(Collection entries)
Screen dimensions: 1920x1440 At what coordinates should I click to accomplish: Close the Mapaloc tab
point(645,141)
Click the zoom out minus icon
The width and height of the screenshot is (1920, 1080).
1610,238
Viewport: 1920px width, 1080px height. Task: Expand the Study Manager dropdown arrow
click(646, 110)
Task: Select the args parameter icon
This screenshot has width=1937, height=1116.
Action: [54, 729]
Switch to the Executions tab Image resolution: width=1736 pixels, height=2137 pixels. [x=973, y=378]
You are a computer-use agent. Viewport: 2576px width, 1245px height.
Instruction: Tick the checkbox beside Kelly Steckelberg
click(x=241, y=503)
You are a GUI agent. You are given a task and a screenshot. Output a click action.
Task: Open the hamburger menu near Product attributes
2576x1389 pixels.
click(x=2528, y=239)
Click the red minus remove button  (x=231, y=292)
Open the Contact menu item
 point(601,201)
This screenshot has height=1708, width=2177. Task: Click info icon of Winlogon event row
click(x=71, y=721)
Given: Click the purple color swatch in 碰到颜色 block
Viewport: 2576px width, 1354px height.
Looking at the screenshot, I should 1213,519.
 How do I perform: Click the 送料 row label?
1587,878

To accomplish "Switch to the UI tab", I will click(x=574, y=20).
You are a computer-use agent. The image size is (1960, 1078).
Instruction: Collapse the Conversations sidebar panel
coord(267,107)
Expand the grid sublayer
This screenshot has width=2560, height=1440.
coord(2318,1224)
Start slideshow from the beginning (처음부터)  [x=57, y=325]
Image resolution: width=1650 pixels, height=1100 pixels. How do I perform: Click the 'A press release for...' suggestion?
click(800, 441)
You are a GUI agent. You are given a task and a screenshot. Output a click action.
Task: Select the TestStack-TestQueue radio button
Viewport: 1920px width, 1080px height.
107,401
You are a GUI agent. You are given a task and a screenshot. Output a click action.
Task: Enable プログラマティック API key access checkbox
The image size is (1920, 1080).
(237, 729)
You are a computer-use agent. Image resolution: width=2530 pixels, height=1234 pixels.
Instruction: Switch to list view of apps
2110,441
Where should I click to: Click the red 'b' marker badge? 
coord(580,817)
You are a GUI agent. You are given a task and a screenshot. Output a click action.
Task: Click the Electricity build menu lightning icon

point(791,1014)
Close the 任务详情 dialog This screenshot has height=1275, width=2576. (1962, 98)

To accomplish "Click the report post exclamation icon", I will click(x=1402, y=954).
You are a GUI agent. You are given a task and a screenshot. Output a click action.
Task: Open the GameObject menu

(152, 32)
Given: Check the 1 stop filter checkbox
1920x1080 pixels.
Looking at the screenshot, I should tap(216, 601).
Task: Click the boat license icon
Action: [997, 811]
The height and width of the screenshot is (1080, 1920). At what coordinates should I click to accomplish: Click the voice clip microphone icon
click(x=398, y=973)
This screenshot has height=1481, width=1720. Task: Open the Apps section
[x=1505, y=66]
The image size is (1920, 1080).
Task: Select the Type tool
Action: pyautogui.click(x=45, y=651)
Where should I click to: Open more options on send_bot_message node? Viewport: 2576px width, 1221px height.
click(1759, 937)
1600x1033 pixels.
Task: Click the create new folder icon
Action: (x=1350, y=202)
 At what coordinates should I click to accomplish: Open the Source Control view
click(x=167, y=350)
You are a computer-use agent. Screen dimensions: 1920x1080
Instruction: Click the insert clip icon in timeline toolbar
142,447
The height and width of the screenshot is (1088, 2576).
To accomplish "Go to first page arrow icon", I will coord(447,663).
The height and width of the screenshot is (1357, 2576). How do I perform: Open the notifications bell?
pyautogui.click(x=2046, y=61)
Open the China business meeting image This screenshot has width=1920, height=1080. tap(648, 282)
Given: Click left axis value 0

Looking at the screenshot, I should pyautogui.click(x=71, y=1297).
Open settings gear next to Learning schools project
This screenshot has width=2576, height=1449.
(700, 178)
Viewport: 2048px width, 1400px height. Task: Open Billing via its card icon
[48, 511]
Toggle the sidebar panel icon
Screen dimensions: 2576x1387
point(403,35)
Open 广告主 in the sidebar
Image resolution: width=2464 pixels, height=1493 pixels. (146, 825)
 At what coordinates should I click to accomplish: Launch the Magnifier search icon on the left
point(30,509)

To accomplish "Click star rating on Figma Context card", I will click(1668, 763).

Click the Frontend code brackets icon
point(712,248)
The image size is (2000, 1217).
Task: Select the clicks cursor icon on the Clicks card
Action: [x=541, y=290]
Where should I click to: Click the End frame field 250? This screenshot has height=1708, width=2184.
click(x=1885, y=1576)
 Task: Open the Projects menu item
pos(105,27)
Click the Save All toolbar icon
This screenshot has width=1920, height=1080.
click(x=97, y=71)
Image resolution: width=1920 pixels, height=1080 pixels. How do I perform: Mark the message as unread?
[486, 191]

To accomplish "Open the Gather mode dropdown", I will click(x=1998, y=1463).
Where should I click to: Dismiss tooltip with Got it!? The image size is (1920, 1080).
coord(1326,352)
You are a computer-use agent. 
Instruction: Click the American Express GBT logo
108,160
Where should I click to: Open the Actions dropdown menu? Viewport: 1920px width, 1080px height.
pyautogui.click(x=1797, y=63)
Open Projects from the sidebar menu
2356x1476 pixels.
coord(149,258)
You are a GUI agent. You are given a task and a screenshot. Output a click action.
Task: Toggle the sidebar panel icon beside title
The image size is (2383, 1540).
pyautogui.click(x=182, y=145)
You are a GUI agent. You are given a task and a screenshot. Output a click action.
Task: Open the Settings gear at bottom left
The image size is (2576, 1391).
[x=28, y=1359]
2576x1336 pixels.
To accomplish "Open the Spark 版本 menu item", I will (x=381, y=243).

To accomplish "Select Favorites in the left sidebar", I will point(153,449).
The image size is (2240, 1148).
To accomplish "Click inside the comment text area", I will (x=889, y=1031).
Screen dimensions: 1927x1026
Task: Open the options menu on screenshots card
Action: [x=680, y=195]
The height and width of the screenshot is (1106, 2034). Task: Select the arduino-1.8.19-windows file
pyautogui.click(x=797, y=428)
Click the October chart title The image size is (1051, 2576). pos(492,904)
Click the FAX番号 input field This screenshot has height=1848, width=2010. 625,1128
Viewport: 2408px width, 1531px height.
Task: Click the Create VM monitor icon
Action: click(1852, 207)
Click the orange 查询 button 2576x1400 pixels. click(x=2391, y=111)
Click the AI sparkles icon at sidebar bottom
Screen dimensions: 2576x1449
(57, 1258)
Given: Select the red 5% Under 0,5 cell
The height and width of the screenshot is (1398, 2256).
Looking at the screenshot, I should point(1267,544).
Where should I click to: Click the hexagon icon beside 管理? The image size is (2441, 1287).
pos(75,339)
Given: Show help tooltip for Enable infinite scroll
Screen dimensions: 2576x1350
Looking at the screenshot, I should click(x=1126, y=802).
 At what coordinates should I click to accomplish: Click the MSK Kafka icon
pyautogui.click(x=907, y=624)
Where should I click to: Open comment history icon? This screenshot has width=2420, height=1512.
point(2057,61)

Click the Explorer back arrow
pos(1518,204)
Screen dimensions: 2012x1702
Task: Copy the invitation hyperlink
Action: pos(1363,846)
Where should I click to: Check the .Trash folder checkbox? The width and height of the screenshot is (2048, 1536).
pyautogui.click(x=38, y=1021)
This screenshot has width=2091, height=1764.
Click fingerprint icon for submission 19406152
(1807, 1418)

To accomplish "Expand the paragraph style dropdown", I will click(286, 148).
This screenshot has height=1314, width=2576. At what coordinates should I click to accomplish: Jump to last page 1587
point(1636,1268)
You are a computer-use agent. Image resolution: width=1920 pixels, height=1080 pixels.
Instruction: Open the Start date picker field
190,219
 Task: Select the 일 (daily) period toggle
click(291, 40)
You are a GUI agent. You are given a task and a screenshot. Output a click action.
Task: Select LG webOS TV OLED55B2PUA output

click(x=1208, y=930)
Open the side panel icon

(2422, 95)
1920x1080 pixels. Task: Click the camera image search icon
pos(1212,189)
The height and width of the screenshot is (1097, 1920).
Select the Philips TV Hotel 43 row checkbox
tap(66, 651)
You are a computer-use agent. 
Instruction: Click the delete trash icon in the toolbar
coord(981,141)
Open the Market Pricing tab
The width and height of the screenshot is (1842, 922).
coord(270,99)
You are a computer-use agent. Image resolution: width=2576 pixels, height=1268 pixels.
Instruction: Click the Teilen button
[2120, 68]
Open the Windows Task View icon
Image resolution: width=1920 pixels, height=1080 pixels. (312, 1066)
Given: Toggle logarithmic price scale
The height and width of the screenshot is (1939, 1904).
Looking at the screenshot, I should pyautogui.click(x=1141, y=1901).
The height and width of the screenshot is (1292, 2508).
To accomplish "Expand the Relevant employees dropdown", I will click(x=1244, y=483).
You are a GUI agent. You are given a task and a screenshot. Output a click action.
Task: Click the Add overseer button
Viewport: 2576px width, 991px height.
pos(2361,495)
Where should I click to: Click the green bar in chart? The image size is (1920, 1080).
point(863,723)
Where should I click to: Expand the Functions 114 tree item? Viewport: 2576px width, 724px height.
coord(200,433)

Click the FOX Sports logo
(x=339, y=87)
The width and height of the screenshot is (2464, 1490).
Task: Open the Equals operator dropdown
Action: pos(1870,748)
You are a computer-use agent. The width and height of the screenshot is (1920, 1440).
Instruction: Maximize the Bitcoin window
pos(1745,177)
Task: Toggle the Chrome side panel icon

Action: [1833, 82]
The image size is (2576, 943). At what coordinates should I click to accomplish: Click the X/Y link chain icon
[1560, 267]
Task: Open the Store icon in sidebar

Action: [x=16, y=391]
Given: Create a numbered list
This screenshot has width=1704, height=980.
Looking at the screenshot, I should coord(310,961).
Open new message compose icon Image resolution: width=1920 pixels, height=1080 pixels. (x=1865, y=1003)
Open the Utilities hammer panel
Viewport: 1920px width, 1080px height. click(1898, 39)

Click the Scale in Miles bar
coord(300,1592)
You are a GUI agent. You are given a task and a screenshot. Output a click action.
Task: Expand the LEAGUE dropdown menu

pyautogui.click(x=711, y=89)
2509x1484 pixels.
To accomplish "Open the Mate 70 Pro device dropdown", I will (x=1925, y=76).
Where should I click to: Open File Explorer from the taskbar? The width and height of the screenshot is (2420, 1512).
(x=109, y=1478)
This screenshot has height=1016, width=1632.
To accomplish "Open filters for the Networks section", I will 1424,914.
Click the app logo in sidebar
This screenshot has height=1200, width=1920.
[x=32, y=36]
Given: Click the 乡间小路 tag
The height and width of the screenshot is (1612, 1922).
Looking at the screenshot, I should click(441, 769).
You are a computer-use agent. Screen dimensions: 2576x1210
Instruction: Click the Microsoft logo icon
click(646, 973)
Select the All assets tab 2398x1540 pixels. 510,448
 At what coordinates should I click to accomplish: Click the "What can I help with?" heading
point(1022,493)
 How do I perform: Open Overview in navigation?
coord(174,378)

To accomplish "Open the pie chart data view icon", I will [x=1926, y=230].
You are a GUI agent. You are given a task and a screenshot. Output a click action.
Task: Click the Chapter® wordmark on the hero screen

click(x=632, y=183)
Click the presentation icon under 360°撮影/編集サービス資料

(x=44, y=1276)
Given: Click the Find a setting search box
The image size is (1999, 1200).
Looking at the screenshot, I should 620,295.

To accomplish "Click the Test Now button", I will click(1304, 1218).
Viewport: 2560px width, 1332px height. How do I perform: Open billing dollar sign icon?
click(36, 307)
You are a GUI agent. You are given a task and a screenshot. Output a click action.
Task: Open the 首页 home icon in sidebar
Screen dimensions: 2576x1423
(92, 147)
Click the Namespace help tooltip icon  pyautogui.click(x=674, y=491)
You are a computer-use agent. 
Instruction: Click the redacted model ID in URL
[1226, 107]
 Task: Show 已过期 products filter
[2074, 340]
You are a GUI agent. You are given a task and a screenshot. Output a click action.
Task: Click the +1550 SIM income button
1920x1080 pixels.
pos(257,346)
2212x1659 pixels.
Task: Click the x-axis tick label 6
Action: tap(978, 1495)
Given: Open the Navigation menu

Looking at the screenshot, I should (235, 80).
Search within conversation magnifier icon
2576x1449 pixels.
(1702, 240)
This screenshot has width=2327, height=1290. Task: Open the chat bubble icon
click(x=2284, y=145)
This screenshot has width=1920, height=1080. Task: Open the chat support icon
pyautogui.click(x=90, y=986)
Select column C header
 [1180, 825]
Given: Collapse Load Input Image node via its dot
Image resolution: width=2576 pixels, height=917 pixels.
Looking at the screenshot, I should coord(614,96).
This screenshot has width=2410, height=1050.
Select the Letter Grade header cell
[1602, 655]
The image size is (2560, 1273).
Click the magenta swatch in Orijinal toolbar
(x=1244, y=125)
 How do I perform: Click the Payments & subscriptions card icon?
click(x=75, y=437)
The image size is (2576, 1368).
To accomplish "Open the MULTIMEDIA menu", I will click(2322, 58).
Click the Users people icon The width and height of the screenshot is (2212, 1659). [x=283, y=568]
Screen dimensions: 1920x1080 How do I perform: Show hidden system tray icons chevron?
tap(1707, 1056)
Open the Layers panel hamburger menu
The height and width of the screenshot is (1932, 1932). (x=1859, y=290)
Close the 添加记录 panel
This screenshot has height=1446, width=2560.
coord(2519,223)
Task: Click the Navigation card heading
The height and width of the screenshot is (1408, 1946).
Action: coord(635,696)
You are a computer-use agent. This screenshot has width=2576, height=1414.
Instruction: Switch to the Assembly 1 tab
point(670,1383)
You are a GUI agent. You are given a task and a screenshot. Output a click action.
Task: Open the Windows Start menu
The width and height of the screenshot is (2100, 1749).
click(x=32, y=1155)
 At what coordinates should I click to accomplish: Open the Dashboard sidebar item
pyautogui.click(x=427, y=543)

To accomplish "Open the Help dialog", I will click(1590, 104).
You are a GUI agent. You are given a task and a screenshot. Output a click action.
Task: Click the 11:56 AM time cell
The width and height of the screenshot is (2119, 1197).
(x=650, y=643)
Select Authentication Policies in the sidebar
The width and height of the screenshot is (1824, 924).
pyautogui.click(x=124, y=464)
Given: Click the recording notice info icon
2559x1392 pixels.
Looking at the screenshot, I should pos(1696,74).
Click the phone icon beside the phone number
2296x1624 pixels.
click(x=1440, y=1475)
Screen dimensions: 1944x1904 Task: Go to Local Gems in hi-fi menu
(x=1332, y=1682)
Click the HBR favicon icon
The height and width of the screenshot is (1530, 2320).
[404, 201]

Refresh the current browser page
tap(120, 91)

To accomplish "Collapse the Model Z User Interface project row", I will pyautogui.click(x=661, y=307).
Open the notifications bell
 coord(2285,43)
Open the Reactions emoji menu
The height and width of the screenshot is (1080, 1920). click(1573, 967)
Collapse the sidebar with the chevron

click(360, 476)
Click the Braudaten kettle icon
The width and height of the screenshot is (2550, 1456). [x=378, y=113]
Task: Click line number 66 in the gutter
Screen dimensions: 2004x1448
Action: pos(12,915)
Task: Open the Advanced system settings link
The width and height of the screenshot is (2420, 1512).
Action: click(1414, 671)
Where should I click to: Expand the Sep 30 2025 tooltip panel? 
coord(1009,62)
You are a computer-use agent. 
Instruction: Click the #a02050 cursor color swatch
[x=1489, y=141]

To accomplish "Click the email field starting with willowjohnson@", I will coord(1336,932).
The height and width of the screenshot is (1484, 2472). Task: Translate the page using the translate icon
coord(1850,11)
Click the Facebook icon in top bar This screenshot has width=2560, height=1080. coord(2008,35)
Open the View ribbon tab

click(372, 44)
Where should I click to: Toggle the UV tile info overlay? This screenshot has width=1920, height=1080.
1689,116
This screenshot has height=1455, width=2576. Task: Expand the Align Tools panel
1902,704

- [EXERCISE OBJECTIVE]:
Show each line in the data where the string "minus" appears.

- [TASK RESULT]:
Click the zoom out minus icon
Click the red minus remove button  (x=231, y=292)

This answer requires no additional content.